The top home improvement retailer expects soft industry conditions into 2008 and said per-share profit could still fall as much as 18 percent this year.
While the company continues to strike a cautious tone on the business outlook, it reaffirmed guidance for the year, offering a sigh of relief, Credit Suisse analyst Gary Balter said in a research note.
Shares were bid 16 cents higher to $35.40 in early electronic trading.
Earnings at Home Depot and rival Lowe's Cos. have weakened over the past year as slowing home sales, falling home prices and higher borrowing costs hurt sales.
Net earnings fell to $1.59 billion, or 81 cents a share, in the second quarter ended on July 29, from $1.86 billion, or 90 cents a share, a year earlier.
Excluding discontinued operations, earnings for the latest period were 77 cents a share, better than the 72 cents expected by analysts, according to Reuters Estimates.
Sales fell 1.8 percent to $22.18 billion, below the $22.3 billion analysts expected.
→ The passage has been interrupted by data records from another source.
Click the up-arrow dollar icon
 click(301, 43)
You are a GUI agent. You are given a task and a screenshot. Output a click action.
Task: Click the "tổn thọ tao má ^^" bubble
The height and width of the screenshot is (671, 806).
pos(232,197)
Sales at stores open at least a year fell 5.2 percent. The average purchase fell 2.8 percent to $58.30, but the number of customer transactions rose 1 percent.
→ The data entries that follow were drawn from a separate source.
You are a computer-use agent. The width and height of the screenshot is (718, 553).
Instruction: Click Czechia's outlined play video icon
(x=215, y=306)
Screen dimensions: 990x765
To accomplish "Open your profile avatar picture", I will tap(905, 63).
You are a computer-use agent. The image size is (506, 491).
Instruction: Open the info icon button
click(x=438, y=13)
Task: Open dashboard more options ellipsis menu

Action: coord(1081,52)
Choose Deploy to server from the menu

The Atlanta company reiterated that it was in talks that could lower the sale price of its HD Supply wholesale business and said it was weighing the impact of a restructured deal on its plan to repurchase $22.5 billion in stock.
In June, the retailer announced an agreement to sell the supply division, which provides materials to home builders and other contractors, to private equity groups for $10.3 billion. At that time, Home Depot also announced the big buyback, saying it would use funds from the sale, existing cash and new debt.
In July, Home Depot offered to repurchase 250 million shares at $39 to $44 a share, or $11 billion, as part of the repurchase plan. But last week, it said the supply sale was being renegotiated and cut the price range for its Dutch auction tender offer to $37 to $42 a share.
The supply business, accounted for as a discontinued operation, had earnings of $66 million, or 3 cents a share, in the second quarter, down from $161 million, or 8 cents a share, a year earlier. But including a tax charge of about $60 million, the unit's adjusted earnings for the latest quarter were $126 million.